As ruas e a democracia. Ensaios sobre o Brasil contemporâneo | Page 98
Por isso, seria fundamental que se reunissem representantes
de todos os interesses num amplo fórum de discussão para, no
curto prazo, desenhar uma política de ataque emergencial ao
problema. A saúde da população merece. Para Gastão Wagner
de Souza Campos (2013), “o programa Mais Médicos foi uma
resposta ao movimento social dos últimos meses. Há nele propostas que merecem apoio e outras inadmissíveis. A forma atabalhoada de encaminhamento gerou acirramento e cizânia.
O movimento médico rejeitou o projeto em bloco e ainda se
retirou dos espaços institucionais de negociação. Entretanto, escolas médicas, especialistas e profissionais continuaram criticando e fazendo sugestões de mudanças. Espera-se que governo, parlamentares, universidades, tenham capacidade de
negociação para além de seus interesses particulares”.

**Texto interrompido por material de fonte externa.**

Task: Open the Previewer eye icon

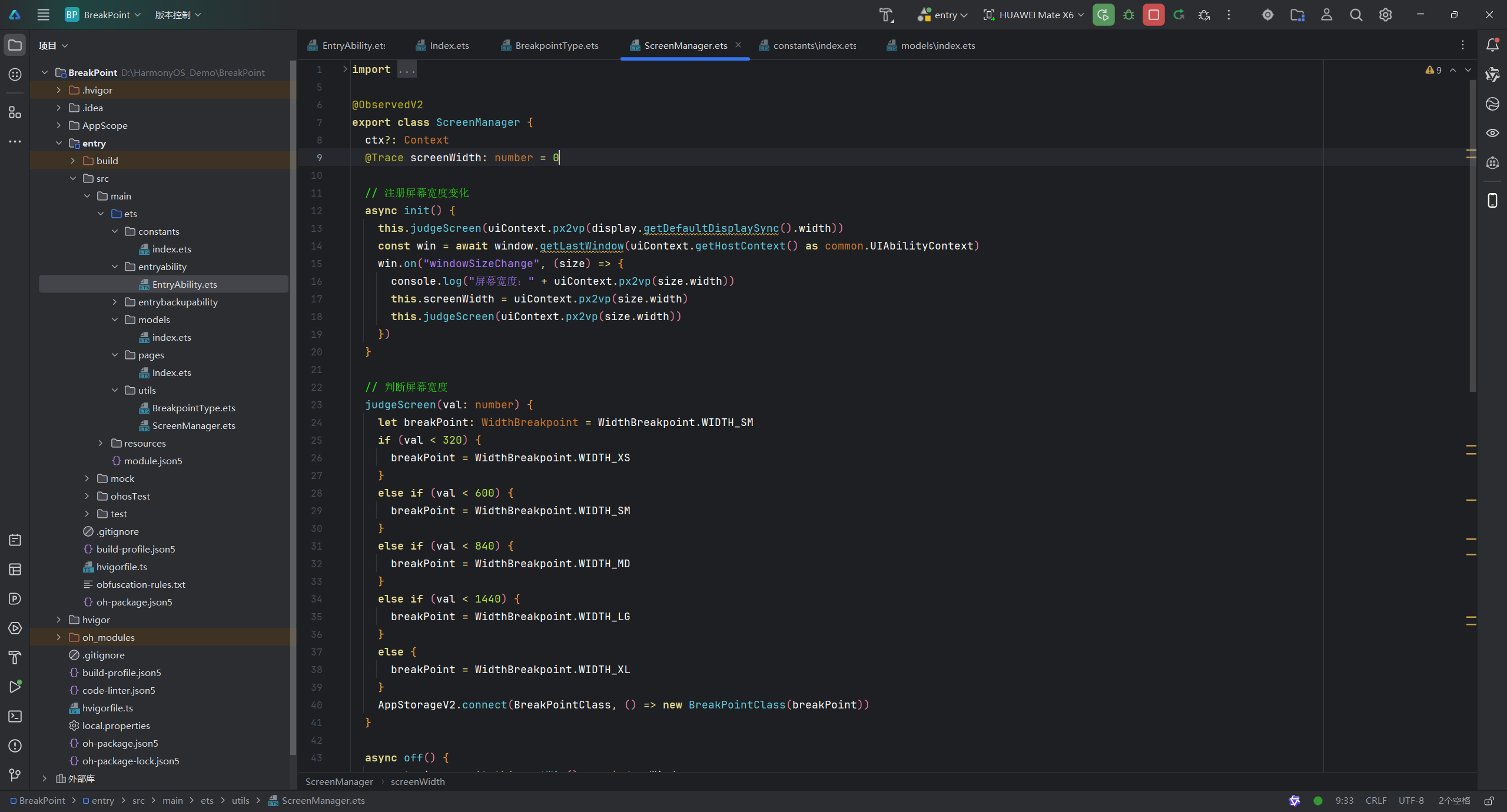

A melhor perspectiva é aproveitar a hora – as pressões por e
as propostas de – para quebrar e desfazer o “mal-estar” que cerca a saúde pública e a política de saúde. Pesquisadores importantes do setor têm se dedicado a decifrar o sistema, cujas falhas
e distorções chamam atenção: “ao ser responsável por menos de
50% dos gastos com saúde no país, o SUS deixa de ser universal
no plano fático. No presente, a universalidade do SUS reside
exclusivamente em sua realidade ideológica originária” (GUIMARÃES, 2013, p. 163). Isso ocorre, em boa medida, porque a
política de Saúde que prepondera tem como característica uma
dualidade que a está mortificando. “O governo Dilma herdou
duas políticas substancialmente antagônicas: 1) o compromisso
com o Sistema Único de Saúde (SUS), originado na Constituição de 1988, de acesso universal e gratuito; 2) e a articulação
orgânica do governo federal com o setor de planos de saúde por
meio da Agência Nacional de Saúde Suplementar (ANS). Poucos países apresentam tamanho conflito de objetivos na política
sanitária. Ao admitir a possibilidade de incentivar mais planos
de saúde, o governo Dilma confirmava que o SUS saíra da
agenda do PT e partidos coligados” (COSTA, 2013).